The topic for issue #13 competition was Roots, and the winner was Mohammad Rakibul Hasan, with a piece from his series The Blue Fig. It was set up with the community of Satkhira, as a reimagining of Leonardo da Vinci’s famous mural The Last Supper, and features 13 people from four local families sitting at the table with their remaining food as the lands around them become submerged.
Hasan said: “We are left with one bucket of rice and some vegetables for our 21 member family. Our lands went into the river, and with every passing year, calamities are hitting us hard.”
Mohammad Rakibul Hasan is a documentary photographer, filmmaker and visual artist from Bangladesh. His photographs and documentary films express the resilience of the human spirit and strength in adversity.

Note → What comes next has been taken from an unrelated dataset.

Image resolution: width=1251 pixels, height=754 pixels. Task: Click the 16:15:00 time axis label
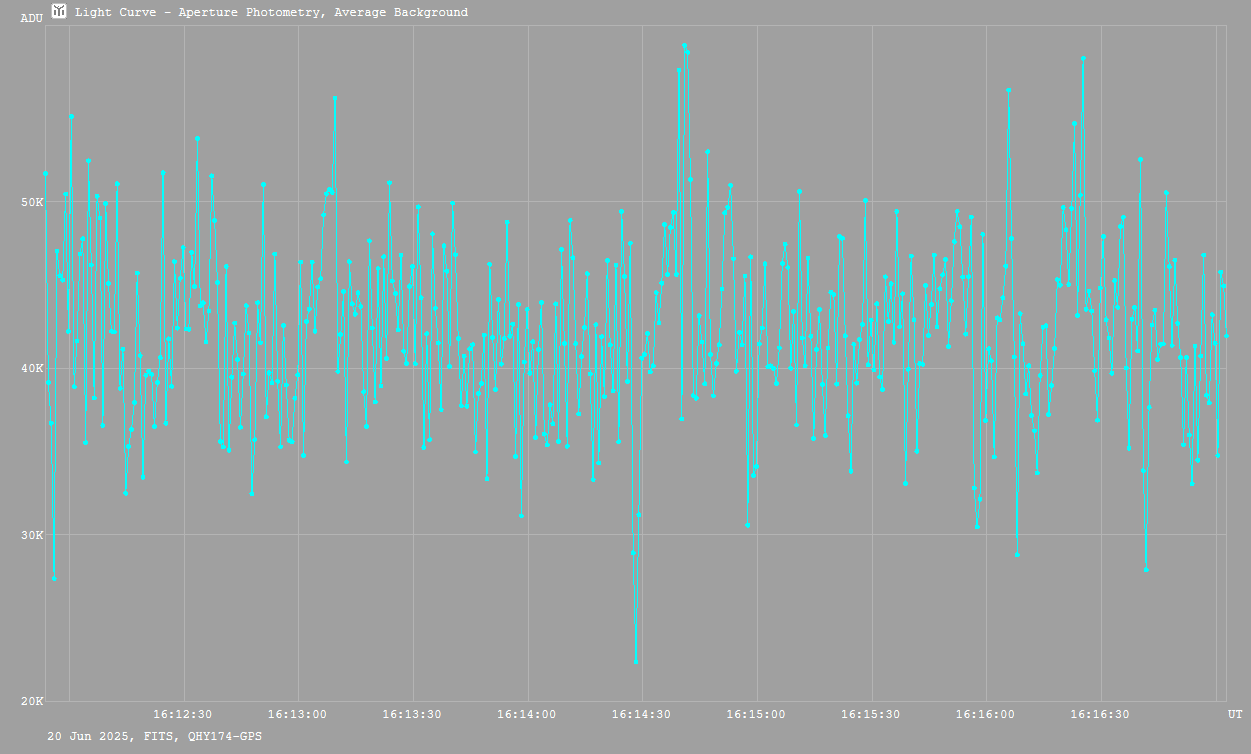pos(756,714)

Bangladesh is a country on the frontlines of climate breakdown. The low-lying coastal regions are at increased risk of flooding, with the seawater leaving behind saline soil, affecting the ecosystems and limiting the growing possibilities of lands that have been farmed for generations. Local fishing communities are also having to adapt, with the availability of many local species in decline with the silting up of river beds, changes in temperature, earlier flooding and cyclones. People are having to adapt, change professions and migrate.